Friday, December 24, 2010

The Holy Innocents

Jeremiah 31:15-17
Revelation 21:1-7
Matthew 2:13-18
Psalm 124


The Slaughter of the Holy Innocents
The commemoration of the Holy Innocents – the children exterminated by Herod in his furious determination to eliminate any possible rival to his throne -- is not widely observed in the life of the Church. No doubt this is because it falls on Dec 28, just three days after Christmas. Yet for centuries it has been a “Red Letter” day, which is to say, a major festival of the Christian year. The children who died were probably few in number – Bethlehem was a small place, after all – and could know nothing of the reasons for the ghastly fate that befell them. Nonetheless they traditionally count as martyrs – not just because of their innocence – but because they died for the sake of Jesus.

The politics of Palestine at the time of Jesus made an explosive mixture. Herod’s position as a Jewish king serving a Roman Empire deeply at odds with Judaism inclined him to the kind of brutal “realism” that so readily regards the innocent as expendable. “Messiahs” were cropping up all the time, and the movements they prompted were generally crushed mercilessly. He was not to know that the Messiah who had just been born sought a wholly different type of kingdom, one so different that it could best be described as ‘not of this world’.

The astonishing level of sheer cruelty that was inflicted on the mothers and children of Bethlehem is still with us.

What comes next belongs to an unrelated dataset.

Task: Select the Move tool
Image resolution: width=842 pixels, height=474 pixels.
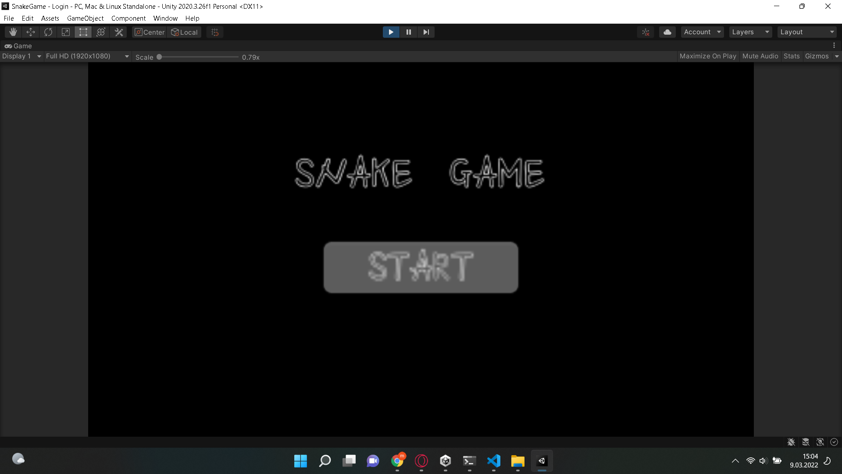Action: coord(30,32)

The tyrannical exercise of political power reached unprecedented heights in the 20th century, and does not show much sign of receding in this one. Commemorating The Holy Innocents so close to Christmas serves as a helpful antidote to the saccharine sweet scenes in which the baby Jesus so often appears at this time of year. It reminds us that God did not come to dwell among us in a world of sleigh bells and festive fare, but to secure a victory on the Cross that, despite the suffering, sorrow and injustice described in the Gospel for today, enables us to keep faith with the vision of Revelation that provides the Epistle – ‘the first things have passed away’ and the God whose ‘home is among mortals’, has made us this promise "See, I am making all things new."